REQUIRED ACTION 1:
From the profile of footballer Patrik Raitanen, list every club in his youth career.
REQUIRED ACTION 2:
According to the Patrik Raitanen profile, at what age did he sign with Liverpool?
REQUIRED ACTION 3:
Continue the article about footballer Patrik Raitanen from its last sentence.

TEXT PROVIDED:
+++
Patrik Raitanen

Personal information
- Date of birth: 13 June 2001 (age 25)
- Place of birth: Ulvila, Finland
- Height: 1.89 m (6 ft 2 in)
- Position: Defender

Team information
- Current team: FC Jazz
- Number: 29

Youth career
- 0000–2015: FC Ulvila
- 2015–2017: FC Jazz
- 2017–2019: Liverpool
- 2019–2020: Fortuna Sittard
- 2020–2021: SPAL

Senior career*
- Years: Team / Apps / (Gls)
- 2016–2017: FC Jazz / 0 / (0)
- 2019–2020: Fortuna Sittard / 2 / (0)
- 2021: Klubi 04 / 16 / (0)
- 2022–2023: → IFK Mariehamn (loan) / 13 / (0)
- 2024–2025: IFK Mariehamn / 16 / (0)
- 2026–: FC Jazz / 15 / (0)

International career^{‡}
- 2017: Finland U16 / 3 / (0)
- 2017–2018: Finland U17 / 7 / (0)
- 2018–2019: Finland U18 / 7 / (0)
- 2018–2019: Finland U19 / 7 / (0)
- 2021: Finland U20 / 2 / (0)

= Patrik Raitanen =

Finnish footballer (born 2001)

Patrik Raitanen (born 13 June 2001) is a Finnish professional footballer who plays as a defender for FC Jazz. Raitanen was born in Ulvila, Finland. He made his debut on senior level in FC Jazz, before signing with Liverpool at age 15 in 2017.
+++
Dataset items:
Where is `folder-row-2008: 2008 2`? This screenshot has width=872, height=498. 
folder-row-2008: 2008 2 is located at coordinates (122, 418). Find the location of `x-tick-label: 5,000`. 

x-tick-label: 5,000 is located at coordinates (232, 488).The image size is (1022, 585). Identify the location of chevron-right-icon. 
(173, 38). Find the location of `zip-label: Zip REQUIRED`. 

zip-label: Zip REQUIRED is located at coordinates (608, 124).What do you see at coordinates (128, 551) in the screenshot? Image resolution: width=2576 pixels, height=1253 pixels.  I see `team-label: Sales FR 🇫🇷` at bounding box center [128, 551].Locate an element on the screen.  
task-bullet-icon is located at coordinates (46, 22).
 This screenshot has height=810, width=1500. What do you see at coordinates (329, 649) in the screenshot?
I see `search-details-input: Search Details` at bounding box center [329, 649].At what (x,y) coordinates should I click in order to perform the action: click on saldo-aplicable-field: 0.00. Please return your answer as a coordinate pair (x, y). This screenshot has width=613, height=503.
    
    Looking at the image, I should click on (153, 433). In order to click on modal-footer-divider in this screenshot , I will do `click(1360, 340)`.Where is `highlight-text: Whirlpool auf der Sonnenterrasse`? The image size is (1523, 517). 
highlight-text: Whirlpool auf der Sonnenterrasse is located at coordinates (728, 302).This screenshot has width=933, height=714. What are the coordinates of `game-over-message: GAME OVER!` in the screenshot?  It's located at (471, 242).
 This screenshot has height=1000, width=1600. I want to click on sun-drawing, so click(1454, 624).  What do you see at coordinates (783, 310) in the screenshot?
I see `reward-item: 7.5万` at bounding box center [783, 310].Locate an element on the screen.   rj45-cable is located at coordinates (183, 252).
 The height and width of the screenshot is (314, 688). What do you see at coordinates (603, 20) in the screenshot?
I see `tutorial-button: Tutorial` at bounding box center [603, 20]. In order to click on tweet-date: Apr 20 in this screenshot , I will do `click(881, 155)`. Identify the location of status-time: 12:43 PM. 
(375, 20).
+++
WRITTEN RESPONSE 1:
FC Ulvila, FC Jazz, Liverpool, Fortuna Sittard, SPAL

WRITTEN RESPONSE 2:
He signed with Liverpool at age 15, in 2017.

WRITTEN RESPONSE 3:
==Club career==
===Fortuna Sittard===
On 21 June 2019, Raitanen signed his first professional contract with Fortuna Sittard. Raitanen made his professional debut with Fortuna Sittard in a 0–0 Eredivisie tie with Sparta Rotterdam on 28 September 2019.

===SPAL===
In September 2020 it was announced that Raitanen had signed a deal with Serie B team SPAL and that he would join the U19 team.

===HJK Helsinki===
On 16 August 2021 HJK announced that Raitanen has signed a contract with the team. He played with the club's reserve team Klubi 04.

===IFK Mariehamn===
On 28 February 2022, Raitanen joined IFK Mariehamn on loan for the 2022 season. His loan was extended for the 2023 season, but early in the pre-season in a Finnish League Cup match against Inter Turku, Raitanen suffered a season-ending knee injury and was ruled out for the whole year.

On 27 January 2024, Raitanen terminated his contract with HJK, and signed a permanent deal with IFK Mariehamn.

Early in the pre-season in January 2025, a Finnish League Cup match against Inter Turku, Raitanen suffered a season-ending knee injury again and was ruled out for the whole year.

==International career==
He made his debut on international level on 13 April 2016 playing for Finland national under-15 football team in a match against Poland U15.

==Outside football==
Besides playing professional football, Raitanen has worked as a model.

Later after his time at Fortuna Sittard, Raitanen spoke to Finnish media about how he was openly discriminated in the club by his first team head coach Kevin Hofland, because of the way he looked and how he dressed.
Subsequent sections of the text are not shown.